Please print the data shown below without any alteration.
-----
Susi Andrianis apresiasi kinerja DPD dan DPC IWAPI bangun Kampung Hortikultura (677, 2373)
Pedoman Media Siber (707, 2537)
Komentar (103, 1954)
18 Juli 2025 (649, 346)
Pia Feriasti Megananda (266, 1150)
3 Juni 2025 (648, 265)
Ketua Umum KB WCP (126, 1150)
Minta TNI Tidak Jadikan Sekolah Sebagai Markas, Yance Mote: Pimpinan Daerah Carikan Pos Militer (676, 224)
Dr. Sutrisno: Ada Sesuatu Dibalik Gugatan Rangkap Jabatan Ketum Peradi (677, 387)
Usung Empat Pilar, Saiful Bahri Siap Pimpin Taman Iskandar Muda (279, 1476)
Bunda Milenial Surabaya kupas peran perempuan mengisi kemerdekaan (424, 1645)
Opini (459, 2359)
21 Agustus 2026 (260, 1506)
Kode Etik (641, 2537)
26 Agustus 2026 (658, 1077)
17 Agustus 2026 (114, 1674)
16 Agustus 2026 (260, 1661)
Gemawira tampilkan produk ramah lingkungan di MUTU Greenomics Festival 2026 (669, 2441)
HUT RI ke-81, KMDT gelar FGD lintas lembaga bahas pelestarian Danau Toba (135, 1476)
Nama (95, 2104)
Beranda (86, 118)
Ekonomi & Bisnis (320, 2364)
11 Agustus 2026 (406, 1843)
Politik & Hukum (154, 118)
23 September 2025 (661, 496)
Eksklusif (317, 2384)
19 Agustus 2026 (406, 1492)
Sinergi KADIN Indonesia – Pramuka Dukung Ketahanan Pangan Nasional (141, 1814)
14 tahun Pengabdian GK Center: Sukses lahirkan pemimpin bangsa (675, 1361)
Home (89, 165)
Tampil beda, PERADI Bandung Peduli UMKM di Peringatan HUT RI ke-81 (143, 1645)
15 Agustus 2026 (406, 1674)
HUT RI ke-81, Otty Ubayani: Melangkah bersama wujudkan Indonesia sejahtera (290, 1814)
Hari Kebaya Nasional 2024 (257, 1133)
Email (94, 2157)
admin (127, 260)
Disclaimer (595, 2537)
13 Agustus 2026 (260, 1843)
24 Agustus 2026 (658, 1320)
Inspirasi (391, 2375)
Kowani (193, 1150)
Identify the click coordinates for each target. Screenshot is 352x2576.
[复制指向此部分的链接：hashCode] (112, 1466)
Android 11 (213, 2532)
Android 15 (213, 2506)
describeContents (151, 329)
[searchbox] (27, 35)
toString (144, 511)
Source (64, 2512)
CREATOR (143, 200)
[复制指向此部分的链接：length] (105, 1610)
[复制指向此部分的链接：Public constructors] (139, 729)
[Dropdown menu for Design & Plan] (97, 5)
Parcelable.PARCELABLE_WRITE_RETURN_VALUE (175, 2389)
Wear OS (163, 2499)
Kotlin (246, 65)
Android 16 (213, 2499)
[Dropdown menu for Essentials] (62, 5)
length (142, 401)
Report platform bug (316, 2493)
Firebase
-----
- Solution to this exercise -
Susi Andrianis apresiasi kinerja DPD dan DPC IWAPI bangun Kampung Hortikultura (677, 2373)
Pedoman Media Siber (707, 2537)
Komentar (103, 1954)
18 Juli 2025 (649, 346)
Pia Feriasti Megananda (266, 1150)
3 Juni 2025 (648, 265)
Ketua Umum KB WCP (126, 1150)
Minta TNI Tidak Jadikan Sekolah Sebagai Markas, Yance Mote: Pimpinan Daerah Carikan Pos Militer (676, 224)
Dr. Sutrisno: Ada Sesuatu Dibalik Gugatan Rangkap Jabatan Ketum Peradi (677, 387)
Usung Empat Pilar, Saiful Bahri Siap Pimpin Taman Iskandar Muda (279, 1476)
Bunda Milenial Surabaya kupas peran perempuan mengisi kemerdekaan (424, 1645)
Opini (459, 2359)
21 Agustus 2026 (260, 1506)
Kode Etik (641, 2537)
26 Agustus 2026 (658, 1077)
17 Agustus 2026 (114, 1674)
16 Agustus 2026 (260, 1661)
Gemawira tampilkan produk ramah lingkungan di MUTU Greenomics Festival 2026 (669, 2441)
HUT RI ke-81, KMDT gelar FGD lintas lembaga bahas pelestarian Danau Toba (135, 1476)
Nama (95, 2104)
Beranda (86, 118)
Ekonomi & Bisnis (320, 2364)
11 Agustus 2026 (406, 1843)
Politik & Hukum (154, 118)
23 September 2025 (661, 496)
Eksklusif (317, 2384)
19 Agustus 2026 (406, 1492)
Sinergi KADIN Indonesia – Pramuka Dukung Ketahanan Pangan Nasional (141, 1814)
14 tahun Pengabdian GK Center: Sukses lahirkan pemimpin bangsa (675, 1361)
Home (89, 165)
Tampil beda, PERADI Bandung Peduli UMKM di Peringatan HUT RI ke-81 (143, 1645)
15 Agustus 2026 (406, 1674)
HUT RI ke-81, Otty Ubayani: Melangkah bersama wujudkan Indonesia sejahtera (290, 1814)
Hari Kebaya Nasional 2024 (257, 1133)
Email (94, 2157)
admin (127, 260)
Disclaimer (595, 2537)
13 Agustus 2026 (260, 1843)
24 Agustus 2026 (658, 1320)
Inspirasi (391, 2375)
Kowani (193, 1150)
Identify the click coordinates for each target. Screenshot is 352x2576.
[复制指向此部分的链接：hashCode] (112, 1466)
Android 11 (213, 2532)
Android 15 (213, 2506)
describeContents (151, 329)
[searchbox] (27, 35)
toString (144, 511)
Source (64, 2512)
CREATOR (143, 200)
[复制指向此部分的链接：length] (105, 1610)
[复制指向此部分的链接：Public constructors] (139, 729)
[Dropdown menu for Design & Plan] (97, 5)
Parcelable.PARCELABLE_WRITE_RETURN_VALUE (175, 2389)
Wear OS (163, 2499)
Kotlin (246, 65)
Android 16 (213, 2499)
[Dropdown menu for Essentials] (62, 5)
length (142, 401)
Report platform bug (316, 2493)
Firebase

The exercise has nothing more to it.